-- START EXTRACT --
The Dotcom bust in year 2000 and the global subprime crisis of 2008 pulled away a lot of people from the equity market.
Around the same time in 2009 NPS was introduced after being tried out for Govt employees in 2004.
It was supposed to be a path breaking plan backed by government of India and controlled by PFRDA.
NPS was supposed to be sold on the back of infinitesimally low expense charges , in fact fraction of what Mutual Funds were charging but having the same 8 fund houses as the fund managers.
The mechanics of NPS is a little complicated. You have 3 streams or asset classes to allocate your money to viz Equity, Government bonds and Corporate bonds. As a conservative gesture the government did not initially allow more than 50% allocation to equity (now it is max 75%). After a lock in upto the age person could take out 60% of the Corpus on his 60th birthday but 40% minimum would be allocated to buy annuity from insurance company . Annuity in simple language meant that 40% of the Corpus would be given to the insurance company of your choice who will continue to give you a monthly pension at a fixed rate which was not very high until subscriber’s death. At the time of death  the pension could be continued for the nominee or the annuity sum would be returned to the nominee.

What was important was that NPS was opened not only to the organised sector but a it also replaced the government pension scheme and was open to anyone who wished to open NPS account.
The next 10 years brought in a lot of changes and another asset class was added as Alternative Investments or AI. 40% of the Corpus which a person withdrew was made tax free and the lock in period or the period till which a person could defer its annuity was extended upto 70 years of age.
As things stand today there are 8-9 fund managers and NPS operates in Tier 1 and Tier 2 mode.
Tier 1 mode is compulsory with a minimum of 1000 rupees subscription and can be used for tax saving under 80C up to a sum of rupees 2 lacs. The lock in up to 60 years of age is in Tier 1 only.
Tier 2 also operates exactly like Tier 1 except that there is no lock-in and you can distribute your money into various asset classes.It is important to note that as soon as the funds appear in Tier 2 you can withdraw them anytime at a short notice.

The Unpopularity: the Indian middle class who had tasted the returns of mutual funds had become used to the instant liquidity nature of various types of funds.
Some of them preferred MFs over FDs also which is a very good thing.
The main thing which was pulling away the Indian public and even those who did not have any retiral benefits for gratuity and pension were not in a mood to keep their money locked in for such a long time till the age of 60.
This is precisely why I have written this article.
I am a self made mutual fund investor who started with the first mutual fund introduced in India. I have made my portfolio in due course of time but I would say one thing at this stage that, if something like NPS was available to me and everybody 30 years ago then probably Mutual Funds may not have been so popular.
In addition to the lock in the people refuse to believe in anything which is backed by the government or is sovereign in nature. This mistrust comes on the back of the famous US 64 debacle , through which the government royally cheated the investors.
Having considered both our aspect what I also feel is that with the popularity of the equity market and mutual funds people have lost the concept of pension.
It is a mindset which makes them feel that they can take care of their own Investments.
While this is a healthy thinking but if it is not backed by adequate qualification or determination and discipline it could actually prove to be undoing.
-- END EXTRACT --
-- START RECORDS PROVIDED --
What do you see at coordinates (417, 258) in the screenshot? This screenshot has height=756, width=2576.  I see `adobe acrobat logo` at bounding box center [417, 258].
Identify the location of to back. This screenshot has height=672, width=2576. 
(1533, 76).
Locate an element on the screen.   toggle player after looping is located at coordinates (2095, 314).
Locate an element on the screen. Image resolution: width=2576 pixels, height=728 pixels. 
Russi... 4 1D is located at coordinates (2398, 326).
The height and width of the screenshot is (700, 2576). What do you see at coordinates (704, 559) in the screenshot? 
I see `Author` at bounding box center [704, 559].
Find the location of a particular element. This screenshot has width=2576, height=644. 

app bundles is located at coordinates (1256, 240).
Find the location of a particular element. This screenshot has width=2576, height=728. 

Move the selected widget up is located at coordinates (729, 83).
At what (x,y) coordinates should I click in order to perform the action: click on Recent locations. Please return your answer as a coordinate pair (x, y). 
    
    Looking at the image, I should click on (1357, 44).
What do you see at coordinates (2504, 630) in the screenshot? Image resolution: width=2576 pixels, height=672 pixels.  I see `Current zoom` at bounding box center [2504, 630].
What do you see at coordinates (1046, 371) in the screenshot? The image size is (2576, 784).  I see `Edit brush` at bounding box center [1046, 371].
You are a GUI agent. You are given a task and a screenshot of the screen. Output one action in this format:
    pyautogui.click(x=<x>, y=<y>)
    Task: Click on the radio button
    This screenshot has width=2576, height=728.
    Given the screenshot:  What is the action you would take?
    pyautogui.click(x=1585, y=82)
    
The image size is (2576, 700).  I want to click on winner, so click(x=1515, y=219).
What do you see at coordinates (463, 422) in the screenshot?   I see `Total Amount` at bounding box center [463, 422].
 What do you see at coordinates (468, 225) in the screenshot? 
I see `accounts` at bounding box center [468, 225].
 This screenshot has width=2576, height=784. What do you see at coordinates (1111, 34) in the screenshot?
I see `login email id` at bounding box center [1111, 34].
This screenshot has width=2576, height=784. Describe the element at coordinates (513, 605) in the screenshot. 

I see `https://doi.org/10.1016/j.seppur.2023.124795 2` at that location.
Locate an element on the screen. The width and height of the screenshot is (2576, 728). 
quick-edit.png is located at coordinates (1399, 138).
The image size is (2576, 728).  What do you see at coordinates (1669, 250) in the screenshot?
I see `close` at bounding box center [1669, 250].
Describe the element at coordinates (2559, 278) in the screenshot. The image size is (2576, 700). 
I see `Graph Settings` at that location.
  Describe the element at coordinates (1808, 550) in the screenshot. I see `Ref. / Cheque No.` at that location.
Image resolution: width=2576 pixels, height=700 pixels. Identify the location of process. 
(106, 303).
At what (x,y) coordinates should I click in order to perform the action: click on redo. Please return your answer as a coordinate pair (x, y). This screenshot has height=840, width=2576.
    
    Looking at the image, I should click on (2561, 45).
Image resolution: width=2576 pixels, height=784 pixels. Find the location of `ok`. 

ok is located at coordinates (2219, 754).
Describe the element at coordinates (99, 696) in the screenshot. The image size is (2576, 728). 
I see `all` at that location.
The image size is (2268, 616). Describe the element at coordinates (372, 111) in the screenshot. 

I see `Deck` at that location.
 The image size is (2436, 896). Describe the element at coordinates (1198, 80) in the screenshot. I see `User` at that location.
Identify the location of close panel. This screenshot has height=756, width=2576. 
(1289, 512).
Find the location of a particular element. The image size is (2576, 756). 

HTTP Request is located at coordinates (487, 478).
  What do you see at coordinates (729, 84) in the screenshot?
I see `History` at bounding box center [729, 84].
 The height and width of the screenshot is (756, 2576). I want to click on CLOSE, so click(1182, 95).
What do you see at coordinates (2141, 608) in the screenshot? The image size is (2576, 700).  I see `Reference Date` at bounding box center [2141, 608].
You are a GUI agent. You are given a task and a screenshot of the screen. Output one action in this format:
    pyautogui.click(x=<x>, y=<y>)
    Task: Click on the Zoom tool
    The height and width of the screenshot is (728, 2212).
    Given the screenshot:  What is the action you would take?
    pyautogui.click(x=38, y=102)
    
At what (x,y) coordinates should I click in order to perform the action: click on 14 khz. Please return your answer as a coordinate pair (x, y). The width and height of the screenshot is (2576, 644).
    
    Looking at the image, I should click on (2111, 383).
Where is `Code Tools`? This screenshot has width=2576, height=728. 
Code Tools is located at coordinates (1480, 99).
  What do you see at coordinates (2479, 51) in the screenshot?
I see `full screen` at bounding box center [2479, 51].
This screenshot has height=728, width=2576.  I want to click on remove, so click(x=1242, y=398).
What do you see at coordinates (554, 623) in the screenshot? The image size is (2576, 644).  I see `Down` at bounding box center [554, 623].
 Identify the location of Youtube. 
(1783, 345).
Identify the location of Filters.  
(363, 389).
-- END RECORDS PROVIDED --
REQUIRED TASKS
• A. Transcribe the passage of the NPS article between "The next 10" and "years of age.", inclusive.
• B. Reproduce the entries from the very first line through the line holding "What do you see at coordinates (1046, 371)", inclusive, substituting "specific" for "particular" and leaving all else unchanged. Return only those lines.
The article and the entries have nothing to do with each other.

PER-TASK ANSWERS
• A.
The next 10 years brought in a lot of changes and another asset class was added as Alternative Investments or AI. 40% of the Corpus which a person withdrew was made tax free and the lock in period or the period till which a person could defer its annuity was extended upto 70 years of age.

• B.
What do you see at coordinates (417, 258) in the screenshot? This screenshot has height=756, width=2576.  I see `adobe acrobat logo` at bounding box center [417, 258].
Identify the location of to back. This screenshot has height=672, width=2576. 
(1533, 76).
Locate an element on the screen.   toggle player after looping is located at coordinates (2095, 314).
Locate an element on the screen. Image resolution: width=2576 pixels, height=728 pixels. 
Russi... 4 1D is located at coordinates (2398, 326).
The height and width of the screenshot is (700, 2576). What do you see at coordinates (704, 559) in the screenshot? 
I see `Author` at bounding box center [704, 559].
Find the location of a specific element. This screenshot has width=2576, height=644. 

app bundles is located at coordinates (1256, 240).
Find the location of a specific element. This screenshot has width=2576, height=728. 

Move the selected widget up is located at coordinates (729, 83).
At what (x,y) coordinates should I click in order to perform the action: click on Recent locations. Please return your answer as a coordinate pair (x, y). 
    
    Looking at the image, I should click on (1357, 44).
What do you see at coordinates (2504, 630) in the screenshot? Image resolution: width=2576 pixels, height=672 pixels.  I see `Current zoom` at bounding box center [2504, 630].
What do you see at coordinates (1046, 371) in the screenshot? The image size is (2576, 784).  I see `Edit brush` at bounding box center [1046, 371].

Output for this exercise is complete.